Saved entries
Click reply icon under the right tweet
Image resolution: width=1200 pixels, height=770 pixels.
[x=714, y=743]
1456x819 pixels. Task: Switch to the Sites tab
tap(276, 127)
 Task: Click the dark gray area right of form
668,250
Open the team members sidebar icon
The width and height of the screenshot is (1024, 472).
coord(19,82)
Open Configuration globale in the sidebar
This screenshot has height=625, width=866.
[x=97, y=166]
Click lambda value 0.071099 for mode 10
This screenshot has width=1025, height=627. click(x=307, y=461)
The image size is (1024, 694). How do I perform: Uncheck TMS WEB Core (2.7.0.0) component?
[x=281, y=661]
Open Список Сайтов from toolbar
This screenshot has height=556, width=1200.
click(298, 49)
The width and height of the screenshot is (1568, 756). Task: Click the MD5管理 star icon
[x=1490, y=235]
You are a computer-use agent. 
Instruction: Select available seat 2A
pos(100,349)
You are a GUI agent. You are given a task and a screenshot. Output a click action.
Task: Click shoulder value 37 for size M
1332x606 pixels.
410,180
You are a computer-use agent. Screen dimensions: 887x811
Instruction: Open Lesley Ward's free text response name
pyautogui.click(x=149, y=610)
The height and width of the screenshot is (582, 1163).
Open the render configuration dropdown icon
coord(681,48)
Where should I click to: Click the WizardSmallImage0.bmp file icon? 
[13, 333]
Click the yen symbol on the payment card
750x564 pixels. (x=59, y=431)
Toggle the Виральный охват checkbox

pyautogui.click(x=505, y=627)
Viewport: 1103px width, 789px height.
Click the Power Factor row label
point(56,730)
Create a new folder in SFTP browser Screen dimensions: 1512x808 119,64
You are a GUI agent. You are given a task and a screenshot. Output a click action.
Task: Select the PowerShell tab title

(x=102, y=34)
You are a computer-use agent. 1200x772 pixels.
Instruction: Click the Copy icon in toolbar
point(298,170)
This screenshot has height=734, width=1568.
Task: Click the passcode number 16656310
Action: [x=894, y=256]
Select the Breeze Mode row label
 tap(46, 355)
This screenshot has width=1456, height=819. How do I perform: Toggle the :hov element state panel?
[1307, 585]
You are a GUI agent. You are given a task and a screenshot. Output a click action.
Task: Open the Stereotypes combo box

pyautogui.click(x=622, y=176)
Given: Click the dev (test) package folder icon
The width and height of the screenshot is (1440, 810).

The task :: Rewrite all of the rows above, changing every "Instruction" to "Goal" and leaving everything else untouched.

Response below ::
Click reply icon under the right tweet
Image resolution: width=1200 pixels, height=770 pixels.
[x=714, y=743]
1456x819 pixels. Task: Switch to the Sites tab
tap(276, 127)
 Task: Click the dark gray area right of form
668,250
Open the team members sidebar icon
The width and height of the screenshot is (1024, 472).
coord(19,82)
Open Configuration globale in the sidebar
This screenshot has height=625, width=866.
[x=97, y=166]
Click lambda value 0.071099 for mode 10
This screenshot has width=1025, height=627. click(x=307, y=461)
The image size is (1024, 694). How do I perform: Uncheck TMS WEB Core (2.7.0.0) component?
[x=281, y=661]
Open Список Сайтов from toolbar
This screenshot has height=556, width=1200.
click(298, 49)
The width and height of the screenshot is (1568, 756). Task: Click the MD5管理 star icon
[x=1490, y=235]
You are a computer-use agent. 
Goal: Select available seat 2A
pos(100,349)
You are a GUI agent. You are given a task and a screenshot. Output a click action.
Task: Click shoulder value 37 for size M
1332x606 pixels.
410,180
You are a computer-use agent. Screen dimensions: 887x811
Goal: Open Lesley Ward's free text response name
pyautogui.click(x=149, y=610)
The height and width of the screenshot is (582, 1163).
Open the render configuration dropdown icon
coord(681,48)
Where should I click to: Click the WizardSmallImage0.bmp file icon? 
[13, 333]
Click the yen symbol on the payment card
750x564 pixels. (x=59, y=431)
Toggle the Виральный охват checkbox

pyautogui.click(x=505, y=627)
Viewport: 1103px width, 789px height.
Click the Power Factor row label
point(56,730)
Create a new folder in SFTP browser Screen dimensions: 1512x808 119,64
You are a GUI agent. You are given a task and a screenshot. Output a click action.
Task: Select the PowerShell tab title

(x=102, y=34)
You are a computer-use agent. 1200x772 pixels.
Goal: Click the Copy icon in toolbar
point(298,170)
This screenshot has height=734, width=1568.
Task: Click the passcode number 16656310
Action: [x=894, y=256]
Select the Breeze Mode row label
 tap(46, 355)
This screenshot has width=1456, height=819. How do I perform: Toggle the :hov element state panel?
[1307, 585]
You are a GUI agent. You are given a task and a screenshot. Output a click action.
Task: Open the Stereotypes combo box

pyautogui.click(x=622, y=176)
Given: Click the dev (test) package folder icon
The width and height of the screenshot is (1440, 810).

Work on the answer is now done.